How many times have you heard a sobering news report on the trade deficit?
The gist of these reports is that the deficit will weaken the dollar, cause all kinds of job losses, and be the ruin of our economy.
The typical deficit TV news report begins with a picture of some old, rusty U.S. factory. It closes with video clips of construction cranes building gleaming office towers in China.
In the first half of this year, we have a trade imbalance with China of over $200 billion!
Back in June, this eye-popping number prompted Washington lawmakers to consider an onerous tariff on Chinese goods.
Luckily, after then-Federal Reserve chief Alan Greenspan told them it was a dumb idea, they backed off the tariff talk-for now, anyway.
If you don't remember your history, Google the words Smoot-Hawley.
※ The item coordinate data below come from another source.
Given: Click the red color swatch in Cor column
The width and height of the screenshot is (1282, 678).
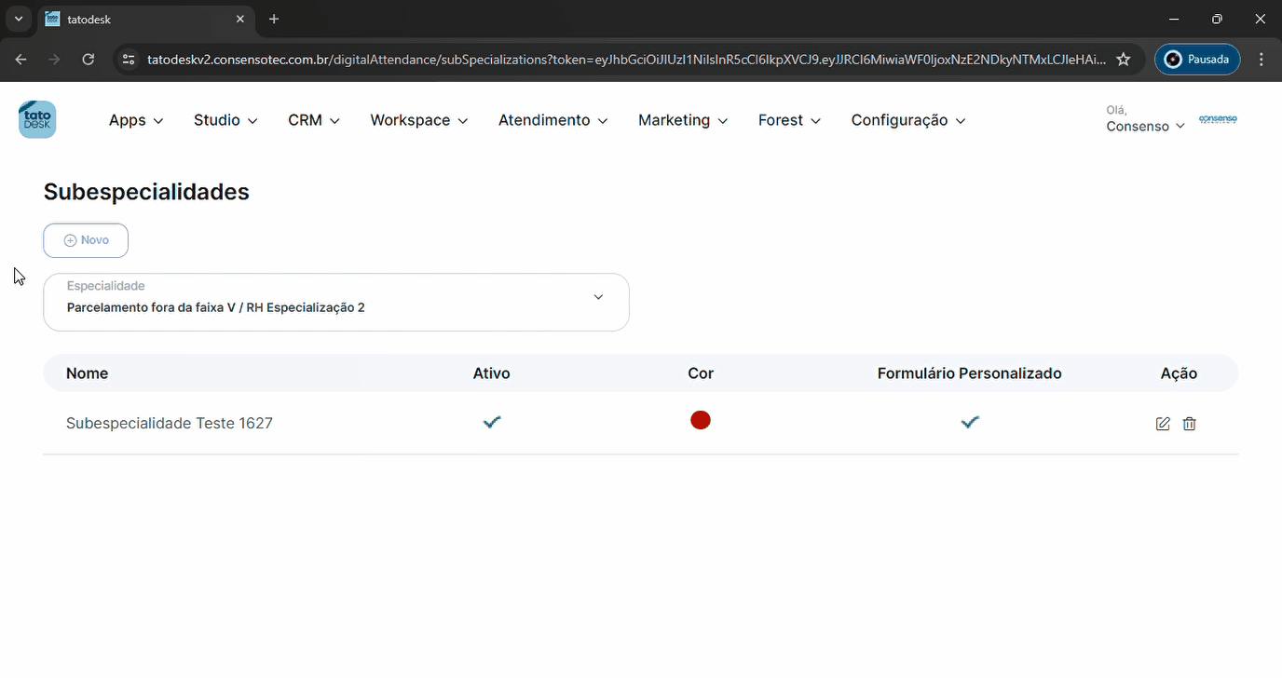Looking at the screenshot, I should [x=701, y=421].
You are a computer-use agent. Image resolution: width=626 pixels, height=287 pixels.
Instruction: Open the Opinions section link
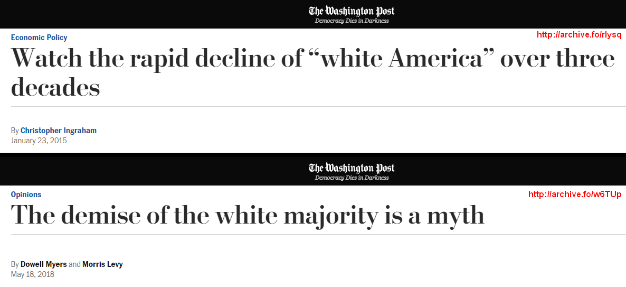26,195
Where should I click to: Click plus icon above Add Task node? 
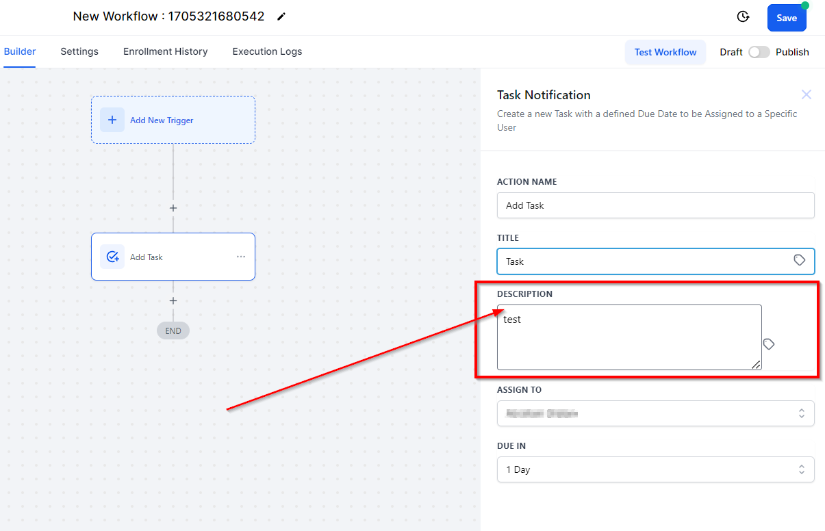click(173, 208)
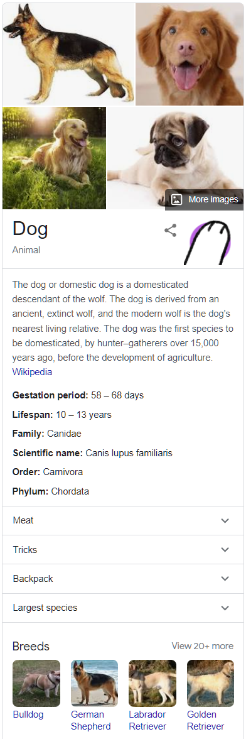Open the Bulldog breed thumbnail

tap(36, 684)
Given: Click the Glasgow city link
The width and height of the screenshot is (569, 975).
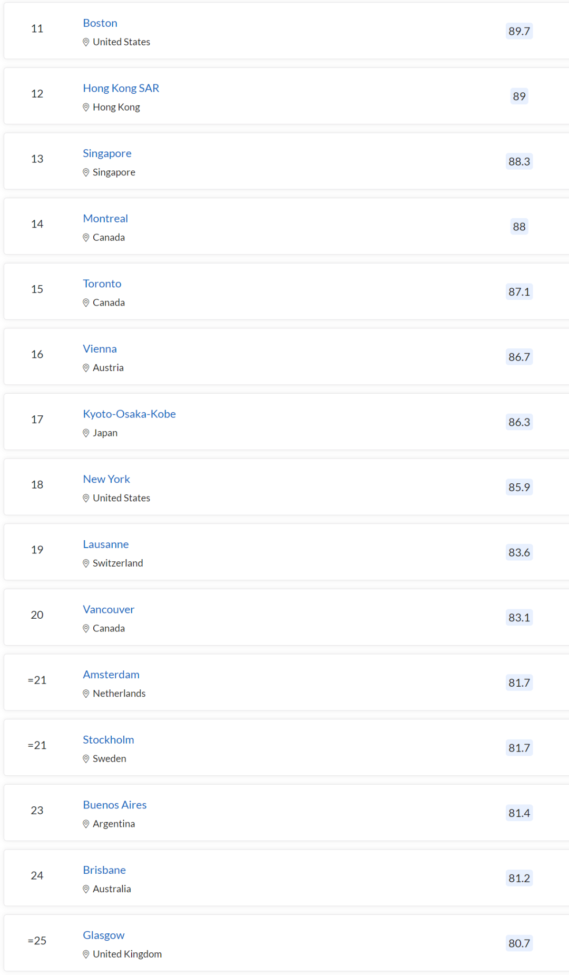Looking at the screenshot, I should 104,935.
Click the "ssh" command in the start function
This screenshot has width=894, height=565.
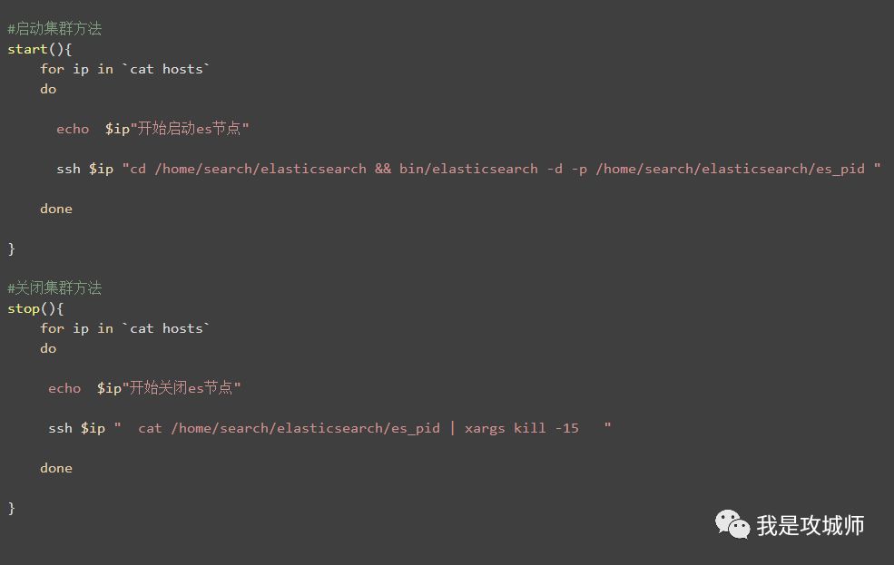coord(68,169)
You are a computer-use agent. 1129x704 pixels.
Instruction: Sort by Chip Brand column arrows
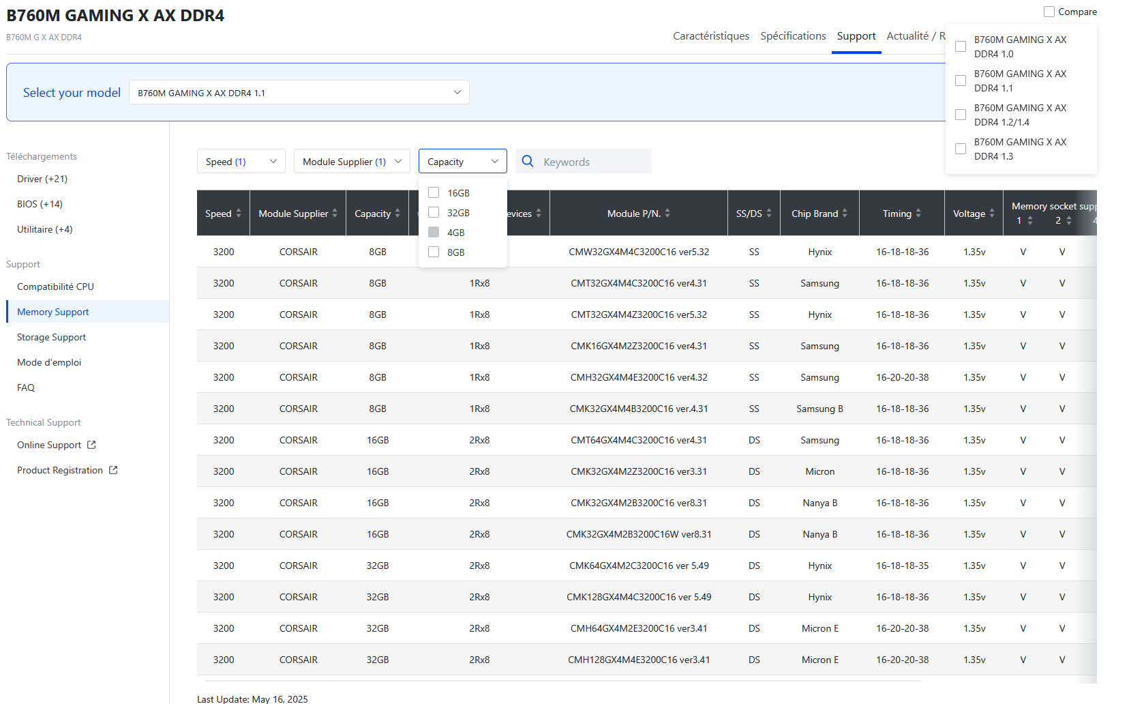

You'll see we tried the big tariff route back in 1930 and it didn't work out so well.
A big fib we all believe is that countries with trade deficits must be losing jobs to countries that run trade surpluses.
We believe it because we run a chronic deficit and, according to the Bureau of Labor Statistics, since 1992 we have lost 4 million manufacturing jobs (rusty factory picture)-a drop of 16 percent.
But two major countries that consistently run trade surpluses lost even more.
Germany and Japan year after year run trade surpluses, but they lost 24 percent and 27 percent, respectively, of their manufacturing jobs. The whole factory job picture looks bleak until you flip the page and read that, even though our factory jobs declined, about 25 million other jobs were created here. A big trade deficit also makes us think we must be making and selling less "stuff" and the folks with a surplus must be increasingly making and selling more "stuff." In that same 14-year period when 4 million manufacturing jobs went poof, our industrial production ("stuff" made and sold) grew 60 percent. Fewer workers, but way more "stuff"! That's called productivity. How about the surplus running Germany's and Japan's industrial production? It grew only 19 percent and 12 percent, respectively. You may have noticed I have mentioned only the United States, Germany and Japan in the comparisons. According to the World Bank, the annual GDP of the 50 biggest economies is $40 trillion. The United States is about 13 of those trillions, Japan is around five, and Germany tallies up about three. I have focused on them because those three countries are bigger than the next 47 countries combined. No. 4 is China, at just over $2 trillion. In the last five years, China's GDP has more than doubled, but has still grown just more than $1 trillion. The United States has grown only 33 percent, but that's more than $3 trillion-three times China's growth. Back in December 2003, Forbes had an article titled "Trade Deficit? So What?" I think I have to agree.